■ Set task ■
Please copy the following lines down word for word.

## BEGIN Records provided

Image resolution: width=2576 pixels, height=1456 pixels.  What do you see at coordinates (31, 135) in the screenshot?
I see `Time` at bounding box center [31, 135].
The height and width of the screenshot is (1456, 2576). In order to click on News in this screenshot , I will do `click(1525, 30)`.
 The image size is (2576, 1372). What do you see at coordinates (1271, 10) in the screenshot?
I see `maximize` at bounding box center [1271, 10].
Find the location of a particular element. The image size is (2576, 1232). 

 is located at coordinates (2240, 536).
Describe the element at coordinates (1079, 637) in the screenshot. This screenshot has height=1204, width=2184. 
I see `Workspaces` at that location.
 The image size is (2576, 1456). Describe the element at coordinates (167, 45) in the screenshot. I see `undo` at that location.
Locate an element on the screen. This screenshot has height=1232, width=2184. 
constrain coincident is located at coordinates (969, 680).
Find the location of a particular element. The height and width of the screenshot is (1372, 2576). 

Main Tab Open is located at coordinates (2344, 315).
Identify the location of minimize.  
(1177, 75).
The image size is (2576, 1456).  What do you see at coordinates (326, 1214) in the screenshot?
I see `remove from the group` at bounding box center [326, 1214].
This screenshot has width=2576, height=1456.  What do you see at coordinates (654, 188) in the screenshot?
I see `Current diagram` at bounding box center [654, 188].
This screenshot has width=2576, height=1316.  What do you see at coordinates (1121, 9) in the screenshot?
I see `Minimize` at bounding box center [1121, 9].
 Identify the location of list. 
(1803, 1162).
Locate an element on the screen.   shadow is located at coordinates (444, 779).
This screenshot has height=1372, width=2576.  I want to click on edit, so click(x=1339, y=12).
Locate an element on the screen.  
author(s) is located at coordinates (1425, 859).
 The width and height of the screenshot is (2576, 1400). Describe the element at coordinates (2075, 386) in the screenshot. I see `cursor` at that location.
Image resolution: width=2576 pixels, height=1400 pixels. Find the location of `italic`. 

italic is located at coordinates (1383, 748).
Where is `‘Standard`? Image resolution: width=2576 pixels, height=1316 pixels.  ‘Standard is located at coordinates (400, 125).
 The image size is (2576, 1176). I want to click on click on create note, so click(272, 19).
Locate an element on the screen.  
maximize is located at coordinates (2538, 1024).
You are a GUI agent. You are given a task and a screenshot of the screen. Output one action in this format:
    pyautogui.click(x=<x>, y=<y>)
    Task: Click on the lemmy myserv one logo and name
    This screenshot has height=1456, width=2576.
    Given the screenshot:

## END Records provided

■ Solved problem ■
Image resolution: width=2576 pixels, height=1456 pixels.  What do you see at coordinates (31, 135) in the screenshot?
I see `Time` at bounding box center [31, 135].
The height and width of the screenshot is (1456, 2576). In order to click on News in this screenshot , I will do `click(1525, 30)`.
 The image size is (2576, 1372). What do you see at coordinates (1271, 10) in the screenshot?
I see `maximize` at bounding box center [1271, 10].
Find the location of a particular element. The image size is (2576, 1232). 

 is located at coordinates (2240, 536).
Describe the element at coordinates (1079, 637) in the screenshot. This screenshot has height=1204, width=2184. 
I see `Workspaces` at that location.
 The image size is (2576, 1456). Describe the element at coordinates (167, 45) in the screenshot. I see `undo` at that location.
Locate an element on the screen. This screenshot has height=1232, width=2184. 
constrain coincident is located at coordinates (969, 680).
Find the location of a particular element. The height and width of the screenshot is (1372, 2576). 

Main Tab Open is located at coordinates (2344, 315).
Identify the location of minimize.  
(1177, 75).
The image size is (2576, 1456).  What do you see at coordinates (326, 1214) in the screenshot?
I see `remove from the group` at bounding box center [326, 1214].
This screenshot has width=2576, height=1456.  What do you see at coordinates (654, 188) in the screenshot?
I see `Current diagram` at bounding box center [654, 188].
This screenshot has width=2576, height=1316.  What do you see at coordinates (1121, 9) in the screenshot?
I see `Minimize` at bounding box center [1121, 9].
 Identify the location of list. 
(1803, 1162).
Locate an element on the screen.   shadow is located at coordinates (444, 779).
This screenshot has height=1372, width=2576.  I want to click on edit, so click(x=1339, y=12).
Locate an element on the screen.  
author(s) is located at coordinates (1425, 859).
 The width and height of the screenshot is (2576, 1400). Describe the element at coordinates (2075, 386) in the screenshot. I see `cursor` at that location.
Image resolution: width=2576 pixels, height=1400 pixels. Find the location of `italic`. 

italic is located at coordinates (1383, 748).
Where is `‘Standard`? Image resolution: width=2576 pixels, height=1316 pixels.  ‘Standard is located at coordinates (400, 125).
 The image size is (2576, 1176). I want to click on click on create note, so click(272, 19).
Locate an element on the screen.  
maximize is located at coordinates (2538, 1024).
You are a GUI agent. You are given a task and a screenshot of the screen. Output one action in this format:
    pyautogui.click(x=<x>, y=<y>)
    Task: Click on the lemmy myserv one logo and name
    This screenshot has height=1456, width=2576.
    Given the screenshot:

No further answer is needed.